Binance, the world’s largest cryptocurrency exchange, has denied a report published by Forbes titled “Binance’s asset mix is eerily similar to FTX’s maneuvering,” which argues that the cryptocurrency giant transferred $1.8 billion associated with the funds of its users.
According to Forbes, between August 17 and early December 2022, Binance “quietly” moved $1.8 billion deposited “as collateral intended to support its clients’ stablecoins,” leaving many of its users with unbacked funds.
This was despite the company’s claim that it had fully audited its reserves and never touched its customers’ deposits.
what forbes says
Forbes alleges that $1.1 billion of the funds drawn from clients in USDC tokens, the stablecoin issued by Circle, were sent to Cumberland/DWR, a Chicago-based high-frequency trading company. Forbes reports that the company “may have assisted Binance in its efforts to transform collateral into its own stablecoin Binance USD (BUSD).”
Forbes also claims that other relevant players in the crypto ecosystem, such as Amber Group, Sam Bankman-Fried’s Alameda Research, and Justin Sun’s Tron, received hundreds of millions of dollars in funding from Binance.
“According to blockchain data examined by Forbes, from August 17 through early December, around the same time that FTX was imploding, holders of more than $1 billion worth of cryptocurrencies known as B-peg USDC tokens were left without guarantee for the instruments that Binance claimed to be 100% backed by whatever token they are linked to.”
Forbes suggests that the way Binance handled its client funds mimicked the maneuvers employed by FTX before filing for bankruptcy. US investigators claim that FTX sent money to Alameda Research despite the fact that it was prohibited.

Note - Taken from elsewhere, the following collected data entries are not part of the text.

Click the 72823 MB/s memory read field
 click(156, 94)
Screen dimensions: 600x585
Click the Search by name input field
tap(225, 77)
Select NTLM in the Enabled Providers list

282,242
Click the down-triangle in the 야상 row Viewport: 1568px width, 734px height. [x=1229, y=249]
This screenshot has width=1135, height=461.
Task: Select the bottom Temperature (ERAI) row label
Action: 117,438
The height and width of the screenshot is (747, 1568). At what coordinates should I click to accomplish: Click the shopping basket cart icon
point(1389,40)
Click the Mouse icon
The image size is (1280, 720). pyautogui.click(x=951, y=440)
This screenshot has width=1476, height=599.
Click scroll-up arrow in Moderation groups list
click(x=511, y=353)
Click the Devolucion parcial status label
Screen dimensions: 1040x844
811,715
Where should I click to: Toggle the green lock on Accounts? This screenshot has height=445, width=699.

The article states that the fact that Binance is not regulated as a standard financial company automatically means that its transactions are illegal. However, it makes it easier for regulators to require regulated companies to separate themselves from custodians of their clients’ assets.
Binance responds to Forbes’ accusations.
Binance responded to Forbes’ allegations of mishandling user funds, denying any wrongdoing. The company spokesperson assured that the transactions in question were part of its internal billing processes and did not affect the guarantee of the users’ assets.
“While Binance previously acknowledged that the wallet management processes for Binance-pegged token collateral have not always been flawless, at no time was collateral for user assets affected. The processes for managing our collateral wallets have been fixed for the longer term and this is verifiable on-chain.”
Later, Binance CSO Patrick Hillman explained that capital movements between wallets were normal and the exchange does not mix its assets with customer funds. He invited interested parties to verify the veracity of his claims in public blockchain records.
Binance’s efforts to counter the effects of bad publicity are not superficial. The exchange has been involved in several situations that have tarnished her image. From the CEO of FTX accusing the CEO of Binance from orchestrating its exchange’s crash to an uproar caused by confirmation that Binance was unable to guarantee its stablecoin BUSD for up to $1 billion on previous occasions.
And beyond that, the stablecoin itself is currently under the microscope of regulators. Paxos stopped minting it after it was revealed that the SEC was investigating the company, and US exchanges are already watching their backs, with Coinbase taking the first step and delisting the token.